Deux productions d'envergure consacrent le talent du fameux surintendant de Louis XIV. Une formidable occasion de découvrir ces raretés jamais ouïes ni montées depuis le XVIIIe siècle.

D'abord Cadmus et Hermione, le premier vrai opéra du tandem Quinault/Lully : après le rabibochage d'oeuvres éparses que furent Les Festes de l'Amour et de Bacchusavec lesquelles s'ouvrit la première Académie royale de musique, Cadmus et Hermione (1673) accomplit enfin la forme de la tragédie lyrique. Le genre est en place, notamment le prologue politique où le monstre Python (la Hollande) est vaincu par le (Roi-)Soleil... Christophe Rousset avait en partie proposé l'oeuvre il y a quelques années dans le cadre d'une Académie européenne d'Ambronay. Ce Cadmus-ci, dans sa version intégrale, convoque les fidèles du Poème Harmonique de Vincent Dumestre : citons les Claire LeFilliâtre, Arnaud Marzorati, Jean-François Lombard... La production marque aussi le retour de l'équipe à Lully puisque Benjamin Lazar, disciple d'Eugène Green et artisan magnifique du Bourgeois Gentilhomme et du Sant'Alessio, signe la mise en scène. Bougies, opulence des costumes et vertige d'une reconstruction taillée pour le goût d'aujourd'hui risquent fort de perpétuer les enchantements des Atys et Médée de jadis.

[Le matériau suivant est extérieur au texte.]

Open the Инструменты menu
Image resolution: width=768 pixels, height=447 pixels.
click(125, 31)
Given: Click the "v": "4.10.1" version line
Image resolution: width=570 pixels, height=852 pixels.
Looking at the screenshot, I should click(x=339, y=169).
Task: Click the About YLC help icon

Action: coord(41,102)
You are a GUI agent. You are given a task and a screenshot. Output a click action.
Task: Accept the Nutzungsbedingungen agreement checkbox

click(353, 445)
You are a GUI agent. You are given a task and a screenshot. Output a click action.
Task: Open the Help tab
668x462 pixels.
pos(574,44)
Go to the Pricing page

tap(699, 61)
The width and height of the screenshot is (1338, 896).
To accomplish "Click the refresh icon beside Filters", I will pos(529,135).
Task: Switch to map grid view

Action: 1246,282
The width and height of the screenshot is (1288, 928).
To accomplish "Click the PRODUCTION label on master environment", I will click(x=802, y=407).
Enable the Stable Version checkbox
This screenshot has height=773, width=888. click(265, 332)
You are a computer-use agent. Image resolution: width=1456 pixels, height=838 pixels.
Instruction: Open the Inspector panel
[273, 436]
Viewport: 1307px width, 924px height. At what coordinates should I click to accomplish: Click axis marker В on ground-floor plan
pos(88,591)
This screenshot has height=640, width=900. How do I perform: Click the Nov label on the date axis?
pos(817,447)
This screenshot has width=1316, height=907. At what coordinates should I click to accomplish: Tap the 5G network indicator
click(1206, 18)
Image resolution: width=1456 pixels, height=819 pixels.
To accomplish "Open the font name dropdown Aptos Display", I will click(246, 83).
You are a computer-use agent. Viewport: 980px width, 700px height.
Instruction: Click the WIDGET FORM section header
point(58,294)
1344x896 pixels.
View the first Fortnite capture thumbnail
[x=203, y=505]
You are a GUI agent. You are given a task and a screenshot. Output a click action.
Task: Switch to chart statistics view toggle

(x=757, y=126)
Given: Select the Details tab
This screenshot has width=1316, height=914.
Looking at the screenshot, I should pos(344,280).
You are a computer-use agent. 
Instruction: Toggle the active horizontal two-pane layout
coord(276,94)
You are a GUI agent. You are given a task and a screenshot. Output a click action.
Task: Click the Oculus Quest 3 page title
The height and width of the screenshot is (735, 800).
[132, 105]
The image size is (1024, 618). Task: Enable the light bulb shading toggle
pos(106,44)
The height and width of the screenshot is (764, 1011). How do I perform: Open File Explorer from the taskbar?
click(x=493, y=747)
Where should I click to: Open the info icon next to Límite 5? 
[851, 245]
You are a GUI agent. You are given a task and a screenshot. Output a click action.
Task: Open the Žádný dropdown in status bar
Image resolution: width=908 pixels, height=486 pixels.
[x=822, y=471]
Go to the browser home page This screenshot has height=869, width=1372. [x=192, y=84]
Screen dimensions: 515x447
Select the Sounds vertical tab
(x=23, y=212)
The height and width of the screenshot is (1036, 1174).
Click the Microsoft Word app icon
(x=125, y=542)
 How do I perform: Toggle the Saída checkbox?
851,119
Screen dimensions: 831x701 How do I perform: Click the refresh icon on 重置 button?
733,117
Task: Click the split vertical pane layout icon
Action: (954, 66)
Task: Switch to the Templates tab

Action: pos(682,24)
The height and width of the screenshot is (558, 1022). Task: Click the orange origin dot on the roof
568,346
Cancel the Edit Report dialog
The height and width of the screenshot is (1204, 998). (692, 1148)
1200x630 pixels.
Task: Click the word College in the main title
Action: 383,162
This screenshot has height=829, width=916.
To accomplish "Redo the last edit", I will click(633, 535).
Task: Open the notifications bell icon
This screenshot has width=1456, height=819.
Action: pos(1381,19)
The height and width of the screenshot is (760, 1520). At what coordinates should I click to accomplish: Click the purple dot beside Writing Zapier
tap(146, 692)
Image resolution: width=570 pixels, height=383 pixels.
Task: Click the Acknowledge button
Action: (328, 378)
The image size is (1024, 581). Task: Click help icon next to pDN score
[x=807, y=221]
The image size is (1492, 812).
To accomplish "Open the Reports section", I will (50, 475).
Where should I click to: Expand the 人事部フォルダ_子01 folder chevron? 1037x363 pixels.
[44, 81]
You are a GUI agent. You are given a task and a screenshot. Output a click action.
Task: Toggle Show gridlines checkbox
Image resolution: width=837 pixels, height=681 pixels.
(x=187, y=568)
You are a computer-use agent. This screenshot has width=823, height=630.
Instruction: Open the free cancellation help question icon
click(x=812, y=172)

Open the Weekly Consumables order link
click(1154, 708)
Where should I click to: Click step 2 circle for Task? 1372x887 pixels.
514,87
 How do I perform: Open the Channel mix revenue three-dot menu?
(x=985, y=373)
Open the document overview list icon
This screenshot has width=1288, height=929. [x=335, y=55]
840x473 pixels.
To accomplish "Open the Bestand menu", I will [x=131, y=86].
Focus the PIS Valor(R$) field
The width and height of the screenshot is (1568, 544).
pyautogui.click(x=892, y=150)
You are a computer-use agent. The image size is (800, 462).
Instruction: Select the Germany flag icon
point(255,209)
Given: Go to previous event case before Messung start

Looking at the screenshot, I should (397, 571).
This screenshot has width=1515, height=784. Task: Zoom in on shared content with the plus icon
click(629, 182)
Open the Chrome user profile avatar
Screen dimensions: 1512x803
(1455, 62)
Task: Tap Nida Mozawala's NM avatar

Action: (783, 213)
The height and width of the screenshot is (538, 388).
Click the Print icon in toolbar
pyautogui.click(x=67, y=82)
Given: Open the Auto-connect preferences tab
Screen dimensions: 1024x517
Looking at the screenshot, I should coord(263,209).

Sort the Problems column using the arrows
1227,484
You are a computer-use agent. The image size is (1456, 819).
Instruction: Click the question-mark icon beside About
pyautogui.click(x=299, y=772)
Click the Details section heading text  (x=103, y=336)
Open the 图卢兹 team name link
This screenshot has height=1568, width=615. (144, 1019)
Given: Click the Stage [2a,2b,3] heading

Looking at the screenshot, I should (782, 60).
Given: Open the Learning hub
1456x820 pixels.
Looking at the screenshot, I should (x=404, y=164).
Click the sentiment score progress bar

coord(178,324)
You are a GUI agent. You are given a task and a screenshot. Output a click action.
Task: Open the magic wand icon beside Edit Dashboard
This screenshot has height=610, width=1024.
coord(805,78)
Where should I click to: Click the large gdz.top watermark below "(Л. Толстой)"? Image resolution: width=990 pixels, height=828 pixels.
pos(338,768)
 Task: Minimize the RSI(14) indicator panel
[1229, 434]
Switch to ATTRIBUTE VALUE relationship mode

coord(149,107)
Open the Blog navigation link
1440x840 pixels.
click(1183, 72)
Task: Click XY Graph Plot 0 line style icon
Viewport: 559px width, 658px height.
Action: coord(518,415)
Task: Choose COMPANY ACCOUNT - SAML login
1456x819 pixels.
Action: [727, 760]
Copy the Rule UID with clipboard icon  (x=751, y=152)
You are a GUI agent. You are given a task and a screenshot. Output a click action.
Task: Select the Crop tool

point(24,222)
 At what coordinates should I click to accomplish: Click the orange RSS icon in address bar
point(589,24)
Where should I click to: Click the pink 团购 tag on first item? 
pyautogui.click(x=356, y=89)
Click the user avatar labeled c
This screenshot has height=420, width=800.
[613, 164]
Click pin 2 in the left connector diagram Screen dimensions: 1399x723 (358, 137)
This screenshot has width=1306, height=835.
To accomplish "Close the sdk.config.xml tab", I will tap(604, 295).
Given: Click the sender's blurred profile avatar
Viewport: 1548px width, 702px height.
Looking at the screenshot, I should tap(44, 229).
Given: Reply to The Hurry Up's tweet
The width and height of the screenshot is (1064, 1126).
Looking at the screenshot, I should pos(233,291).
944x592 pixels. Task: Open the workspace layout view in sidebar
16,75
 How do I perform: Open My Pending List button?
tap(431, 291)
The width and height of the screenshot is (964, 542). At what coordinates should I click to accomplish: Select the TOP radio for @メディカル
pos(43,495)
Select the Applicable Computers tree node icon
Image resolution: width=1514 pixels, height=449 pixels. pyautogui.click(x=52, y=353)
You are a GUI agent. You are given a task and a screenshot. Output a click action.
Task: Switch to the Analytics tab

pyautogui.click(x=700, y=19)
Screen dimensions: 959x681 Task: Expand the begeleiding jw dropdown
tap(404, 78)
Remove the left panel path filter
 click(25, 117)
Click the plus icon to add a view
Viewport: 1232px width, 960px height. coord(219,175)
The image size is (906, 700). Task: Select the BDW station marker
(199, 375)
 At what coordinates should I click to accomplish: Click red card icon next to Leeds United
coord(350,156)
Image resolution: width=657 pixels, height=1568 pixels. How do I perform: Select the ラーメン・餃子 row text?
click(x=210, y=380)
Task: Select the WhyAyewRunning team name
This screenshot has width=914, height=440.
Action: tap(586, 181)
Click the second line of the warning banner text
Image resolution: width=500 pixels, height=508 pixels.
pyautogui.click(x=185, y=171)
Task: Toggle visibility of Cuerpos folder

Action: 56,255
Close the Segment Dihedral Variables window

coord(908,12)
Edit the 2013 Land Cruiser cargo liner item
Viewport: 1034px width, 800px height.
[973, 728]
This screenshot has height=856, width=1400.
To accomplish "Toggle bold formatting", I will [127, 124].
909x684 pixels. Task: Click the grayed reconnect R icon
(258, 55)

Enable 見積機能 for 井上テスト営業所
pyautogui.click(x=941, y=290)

Avec Thésée,donné en 1675 au château de Saint-Germain-en-Laye, le genre de la tragédie lyrique a, cette fois, atteint sa maturité. Situé entre Alceste et Atys,l'opéra aurait mérité d'avoir Médée comme titre, tant la jalousie de la sorcière méprisée est le moteur de l'action. La fille du Caucase n'a guère de chance avec ses amants, qu'ils se nomment Jason ou Thésée. Le livret de Quinault, réutilisé par Haendel pour son Teseo, privilégie les amours de Médée mise à mal par un Thésée épris de la jeune Aeglé qu'aime également Égée, roi d'Athènes et incidemment père de Thésée. L'occasion pour le librettiste de railler l'impuissance sexuelle des vieux monarques. Scéniquement, la magie est à l'oeuvre : un flamboyant sacrifice au premier acte, un choeur de démons, des bergeries rêveuses mais aussi des chaconnes douces-amères... Et quel plateau ! Paul Agnew, Anne Sofie von Otter, Salomé Haler, Cyril Auvity... Après Benjamin Lazar, c'est un vétéran de la mise en scène qui retrouve Lully. Jean-Louis Martinoty appartient à la génération de Jean-Marie Villégier. Tous d'eux sont dotés d'une immense culture et n'ont guère leur pareil pour éclairer par de vertigineuses épaisseurs de sens les oeuvres qu'ils traitent. Martinoty fut, avec Jean-Claude Malgoire, celui qui exhuma l'Alceste de Lully au Théâtre des Champs-Élysées il y a vingt ans. Emmanuelle Haïm et son Concert d'Astrée effectueront quant à eux des débuts que l'on espère brillants dans l'exigeant univers de la tragédie lullyste. Deux moments forts avant de retrouver « Baptiste » et ses ballets de jeunesse lors de la saison 2008 du Centre de musique baroque de Versailles.

Thésée, au Théâtre des Champs-Elysées (Paris), les 20, 22, 25, 27 et 29 février.

Cadmus et Hermione, au Théâtre des Arts (Rouen), les 5 et 6 février.